The main difference between the two systems is that in common law countries, case law – in the form of published judicial notices – is of paramount importance, while in civil law systems, codified laws prevail. But these divisions are not as clear as they may seem. In fact, many countries use a mixture of features of the general law and civil law systems. Understanding the differences between these systems first requires understanding their historical underpinnings. The original source of the common law system dates back to the English monarchy, which issued formal orders called “writs” when justice was to be done. Since pleadings were not sufficient to cover all situations, fair courts were eventually created to hear complaints and develop appropriate remedies based on principles of fairness from many sources of authority (such as Roman law and “natural” law). As these decisions were collected and published, the courts were able to look for precedents and apply them to ongoing cases. That is how the common law developed. Before the Taliban took control of Kabul in August 2021, Afghanistan had a mixed legal system of civil, customary and Islamic (Sharia) law; After August 2021, the Taliban`s so-called “transitional government” claimed to implement its own interpretation of Islamic law, based in part on the Hanafi school of Islamic jurisprudence. Common law system based on the English model; Separate personal codes of law apply to Muslims, Christians and Hindus; Judicial control of legislative acts Civil law system based on the Spanish Civil Code and within the framework of the American federal system Therefore, neither of the two waves of Roman influence completely dominated in Europe.
Roman law was a secondary source that was applied only when local customs and laws on a particular subject were absent. After some time, however, local law was also interpreted and evaluated mainly on the basis of Roman law, as it was a kind of common European legal tradition and therefore in turn influenced the main source of law. Finally, the work of glossators and civil commentators has led to the development of a common body of law and writing on law, a common legal language and a common method of teaching and learning, all called the common juice or common law of Europe, consolidating canon law and Roman law and, to some extent, feudal law. Unlike common law systems, civil courts treat case law independently of precedent. of the Kouroukan Fouga, a charter proclaimed by the Mali Empire in 1222-1236, which lists the regulations in constitutional and civil matters and is still transmitted by the griots under oath today. [8] Napoleonic to Germanist influence: The Italian Civil Code of 1942 replaced the original of 1865 and introduced Germanic elements due to the geopolitical alliances of the time. [20] This approach has been copied by other countries, including Portugal (1966), the Netherlands (1992), Brazil (2002) and Argentina (2014). Most of them have innovations introduced by Italian legislation, including the unification of the Civil and Commercial Code. [21] Civil law system based on the Romano-Dutch model and influenced by customary customary law, except in Quebec, where civil law based on the French Civil Code prevails This entry contains a description of the legal system of a country. For a number of countries, a declaration on judicial review of legislative acts is also included. The legal systems of almost all countries are generally based on elements of five main types: civil law (including French law, Napoleonic code, Roman-Dutch law and Spanish law); Common law (including U.S.

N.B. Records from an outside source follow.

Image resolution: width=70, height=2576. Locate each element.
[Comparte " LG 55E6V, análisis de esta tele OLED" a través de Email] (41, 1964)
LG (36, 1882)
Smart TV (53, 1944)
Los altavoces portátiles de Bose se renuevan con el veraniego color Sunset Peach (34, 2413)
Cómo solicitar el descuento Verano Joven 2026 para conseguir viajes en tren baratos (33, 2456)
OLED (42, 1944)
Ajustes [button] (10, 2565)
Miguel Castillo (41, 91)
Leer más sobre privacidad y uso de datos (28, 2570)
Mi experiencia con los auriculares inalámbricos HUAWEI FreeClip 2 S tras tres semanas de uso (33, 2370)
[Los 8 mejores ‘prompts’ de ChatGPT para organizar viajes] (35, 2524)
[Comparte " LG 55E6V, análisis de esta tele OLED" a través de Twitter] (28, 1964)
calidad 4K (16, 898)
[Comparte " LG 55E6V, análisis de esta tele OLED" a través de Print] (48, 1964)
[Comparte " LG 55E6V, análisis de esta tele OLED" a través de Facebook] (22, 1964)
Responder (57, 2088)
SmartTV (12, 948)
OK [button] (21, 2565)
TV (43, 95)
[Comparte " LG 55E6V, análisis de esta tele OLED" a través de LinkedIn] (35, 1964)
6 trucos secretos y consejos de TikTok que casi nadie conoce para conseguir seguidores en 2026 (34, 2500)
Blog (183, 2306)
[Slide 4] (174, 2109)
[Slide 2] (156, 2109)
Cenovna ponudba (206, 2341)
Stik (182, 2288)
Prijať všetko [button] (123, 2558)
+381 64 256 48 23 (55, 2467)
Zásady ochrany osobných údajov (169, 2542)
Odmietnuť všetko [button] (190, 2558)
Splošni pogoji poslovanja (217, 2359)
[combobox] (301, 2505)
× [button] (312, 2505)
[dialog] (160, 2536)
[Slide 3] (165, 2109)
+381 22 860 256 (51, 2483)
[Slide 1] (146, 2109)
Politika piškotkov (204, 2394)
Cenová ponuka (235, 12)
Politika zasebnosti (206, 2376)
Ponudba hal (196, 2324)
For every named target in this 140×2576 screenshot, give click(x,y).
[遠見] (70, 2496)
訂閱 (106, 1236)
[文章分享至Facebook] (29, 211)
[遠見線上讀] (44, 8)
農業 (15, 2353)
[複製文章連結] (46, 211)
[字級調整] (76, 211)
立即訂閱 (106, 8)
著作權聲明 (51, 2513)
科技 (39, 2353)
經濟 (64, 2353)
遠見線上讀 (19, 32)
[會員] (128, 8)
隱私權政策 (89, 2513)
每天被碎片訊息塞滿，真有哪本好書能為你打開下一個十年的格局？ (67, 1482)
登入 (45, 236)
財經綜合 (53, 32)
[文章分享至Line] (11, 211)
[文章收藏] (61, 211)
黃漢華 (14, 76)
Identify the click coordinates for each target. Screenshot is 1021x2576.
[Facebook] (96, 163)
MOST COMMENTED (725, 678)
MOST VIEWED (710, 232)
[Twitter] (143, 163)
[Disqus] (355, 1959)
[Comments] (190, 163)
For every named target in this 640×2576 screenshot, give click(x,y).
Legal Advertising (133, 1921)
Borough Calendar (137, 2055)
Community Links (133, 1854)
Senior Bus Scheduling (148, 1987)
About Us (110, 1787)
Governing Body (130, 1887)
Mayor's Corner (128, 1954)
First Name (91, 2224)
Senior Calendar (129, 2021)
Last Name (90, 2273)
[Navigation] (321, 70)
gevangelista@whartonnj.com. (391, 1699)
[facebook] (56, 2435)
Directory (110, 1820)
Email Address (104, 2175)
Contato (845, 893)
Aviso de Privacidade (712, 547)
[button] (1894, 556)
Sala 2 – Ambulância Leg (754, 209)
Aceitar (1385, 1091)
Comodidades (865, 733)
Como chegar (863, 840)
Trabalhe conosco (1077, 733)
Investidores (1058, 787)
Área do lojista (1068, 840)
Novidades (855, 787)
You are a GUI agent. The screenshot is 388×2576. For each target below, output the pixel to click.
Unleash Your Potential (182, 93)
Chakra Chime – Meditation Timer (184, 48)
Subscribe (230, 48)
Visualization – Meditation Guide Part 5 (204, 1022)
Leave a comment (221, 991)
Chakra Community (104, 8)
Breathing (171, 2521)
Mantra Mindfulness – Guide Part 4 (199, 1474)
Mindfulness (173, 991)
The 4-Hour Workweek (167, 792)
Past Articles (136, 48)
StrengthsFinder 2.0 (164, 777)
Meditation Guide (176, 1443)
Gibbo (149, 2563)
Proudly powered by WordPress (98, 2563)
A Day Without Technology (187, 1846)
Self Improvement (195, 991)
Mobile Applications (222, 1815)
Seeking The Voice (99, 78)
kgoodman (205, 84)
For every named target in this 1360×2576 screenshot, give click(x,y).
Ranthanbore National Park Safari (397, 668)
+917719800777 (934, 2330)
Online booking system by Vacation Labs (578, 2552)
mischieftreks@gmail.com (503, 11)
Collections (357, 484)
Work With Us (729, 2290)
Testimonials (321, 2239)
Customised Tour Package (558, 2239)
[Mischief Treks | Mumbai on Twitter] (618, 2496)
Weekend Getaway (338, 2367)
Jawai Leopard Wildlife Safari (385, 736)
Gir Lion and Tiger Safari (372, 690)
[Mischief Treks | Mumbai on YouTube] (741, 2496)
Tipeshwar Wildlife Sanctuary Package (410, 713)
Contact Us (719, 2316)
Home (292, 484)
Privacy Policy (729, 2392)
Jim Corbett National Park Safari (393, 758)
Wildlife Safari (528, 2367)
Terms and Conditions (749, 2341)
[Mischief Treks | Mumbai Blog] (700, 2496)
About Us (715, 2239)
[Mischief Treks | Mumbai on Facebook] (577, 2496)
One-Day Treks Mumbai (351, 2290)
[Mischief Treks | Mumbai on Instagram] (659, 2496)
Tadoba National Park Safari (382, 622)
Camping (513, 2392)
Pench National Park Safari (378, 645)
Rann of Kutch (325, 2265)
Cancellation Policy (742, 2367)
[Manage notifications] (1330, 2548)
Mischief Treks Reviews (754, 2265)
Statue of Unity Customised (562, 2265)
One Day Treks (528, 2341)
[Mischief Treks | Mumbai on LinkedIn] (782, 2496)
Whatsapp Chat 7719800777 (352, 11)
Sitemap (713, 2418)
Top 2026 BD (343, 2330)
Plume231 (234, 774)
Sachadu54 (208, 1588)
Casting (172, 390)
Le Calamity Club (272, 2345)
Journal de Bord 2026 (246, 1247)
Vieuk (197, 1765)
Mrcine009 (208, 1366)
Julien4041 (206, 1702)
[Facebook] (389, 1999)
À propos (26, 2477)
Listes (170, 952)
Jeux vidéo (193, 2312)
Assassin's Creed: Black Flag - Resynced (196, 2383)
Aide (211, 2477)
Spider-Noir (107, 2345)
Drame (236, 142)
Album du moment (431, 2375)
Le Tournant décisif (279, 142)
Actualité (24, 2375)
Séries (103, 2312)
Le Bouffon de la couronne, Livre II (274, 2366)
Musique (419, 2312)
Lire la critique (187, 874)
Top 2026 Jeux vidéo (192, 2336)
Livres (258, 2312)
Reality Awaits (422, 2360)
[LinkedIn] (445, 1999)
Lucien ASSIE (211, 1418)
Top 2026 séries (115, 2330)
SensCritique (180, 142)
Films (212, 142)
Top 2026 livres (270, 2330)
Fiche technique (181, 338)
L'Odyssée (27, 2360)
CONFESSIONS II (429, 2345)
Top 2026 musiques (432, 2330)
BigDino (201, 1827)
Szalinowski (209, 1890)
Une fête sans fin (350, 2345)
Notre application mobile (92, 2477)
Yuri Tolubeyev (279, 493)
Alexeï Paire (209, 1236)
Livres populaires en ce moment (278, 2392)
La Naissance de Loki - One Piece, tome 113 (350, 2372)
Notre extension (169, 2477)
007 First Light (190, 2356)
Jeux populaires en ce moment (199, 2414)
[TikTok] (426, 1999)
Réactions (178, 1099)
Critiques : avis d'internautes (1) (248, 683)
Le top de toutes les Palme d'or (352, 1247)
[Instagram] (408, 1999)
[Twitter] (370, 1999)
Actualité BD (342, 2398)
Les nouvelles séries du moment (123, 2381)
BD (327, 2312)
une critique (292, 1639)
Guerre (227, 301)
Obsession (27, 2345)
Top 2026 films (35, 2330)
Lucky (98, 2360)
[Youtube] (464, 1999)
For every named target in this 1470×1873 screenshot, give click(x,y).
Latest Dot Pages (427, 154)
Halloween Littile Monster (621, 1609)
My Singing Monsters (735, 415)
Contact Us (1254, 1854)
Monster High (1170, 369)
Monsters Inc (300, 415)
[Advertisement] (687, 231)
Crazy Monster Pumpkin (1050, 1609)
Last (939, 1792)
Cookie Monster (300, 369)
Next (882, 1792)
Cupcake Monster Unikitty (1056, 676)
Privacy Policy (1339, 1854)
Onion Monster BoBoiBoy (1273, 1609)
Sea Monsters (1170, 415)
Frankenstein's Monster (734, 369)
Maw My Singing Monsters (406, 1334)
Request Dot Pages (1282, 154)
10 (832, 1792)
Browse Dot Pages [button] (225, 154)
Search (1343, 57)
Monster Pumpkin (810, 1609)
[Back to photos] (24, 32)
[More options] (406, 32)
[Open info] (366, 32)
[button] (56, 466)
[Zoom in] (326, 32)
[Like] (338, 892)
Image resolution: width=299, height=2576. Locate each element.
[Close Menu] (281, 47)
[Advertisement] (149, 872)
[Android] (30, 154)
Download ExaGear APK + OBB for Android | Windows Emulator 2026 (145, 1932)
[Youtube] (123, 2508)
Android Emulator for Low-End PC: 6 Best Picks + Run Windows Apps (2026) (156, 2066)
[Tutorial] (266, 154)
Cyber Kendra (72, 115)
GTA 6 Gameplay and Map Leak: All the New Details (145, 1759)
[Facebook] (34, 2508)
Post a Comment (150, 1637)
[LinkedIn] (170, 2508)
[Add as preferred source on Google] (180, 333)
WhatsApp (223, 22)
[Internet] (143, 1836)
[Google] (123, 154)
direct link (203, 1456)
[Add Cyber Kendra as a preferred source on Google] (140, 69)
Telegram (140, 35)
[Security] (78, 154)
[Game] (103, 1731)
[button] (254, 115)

law); customary law; mixed or pluralistic law; and religious law (including Islamic law). Another type of legal system – international law, which governs the conduct of independent nations in their relations with each other – is also discussed below. The following list describes these legal systems, the countries or regions of the world where these systems are applied, and a brief explanation of the origins and main characteristics of each system. Civil law – The most widespread type of legal system in the world, applied in various forms in about 150 countries. The civil law system, also known as European continental law, is derived primarily from the Roman Corpus Juris Civilus, a collection of laws and interpretations of law compiled under the Eastern Roman Emperor Justinian I between 528 and 565 AD. The main feature of civil law systems is that laws are organized into systematic written codes. In civil law, the sources recognized as authoritative are mainly legislation – especially codifications in constitutions or laws promulgated by governments – and secondarily custom. In some countries, civil law systems are based on more than one code. Common Law – A type of legal system, often synonymous with “English common law”, which is the system of England and Wales in the United Kingdom and is also in force in about 80 countries that were once part of the former British Empire or were influenced by it.
English common law reflects biblical influences as well as remnants of legal systems imposed by early conquerors such as the Romans, Anglo-Saxons and Normans. Some jurists attribute the formation of the English common law system to King Henry II (r. 1154-1189). Until the time of his reign, the laws that were common in the various seigneurial and ecclesiastical (ecclesiastical) jurisdictions of England were administered locally. Henry II established the king`s court and determined that the laws were “common” for the entire English Empire. The basis of English common law is a “legal precedent” – called stare decisis, which means “to stick to things decided”. In the English common law system, court judges are largely bound in their decisions by rules and other doctrines developed – and supplemented over time – by judges of earlier English courts. Customary law – A type of legal system that serves as the basis or has influenced current laws in about 40 countries – mainly in Africa, but some in the Pacific Islands, Europe and the Middle East. Customary law is also referred to as “primitive law”, “unwritten law”, “indigenous law” and “people`s law”. There is not a single history of customary law as found in Roman civil law, English common law, Islamic law or the Napoleonic civil code.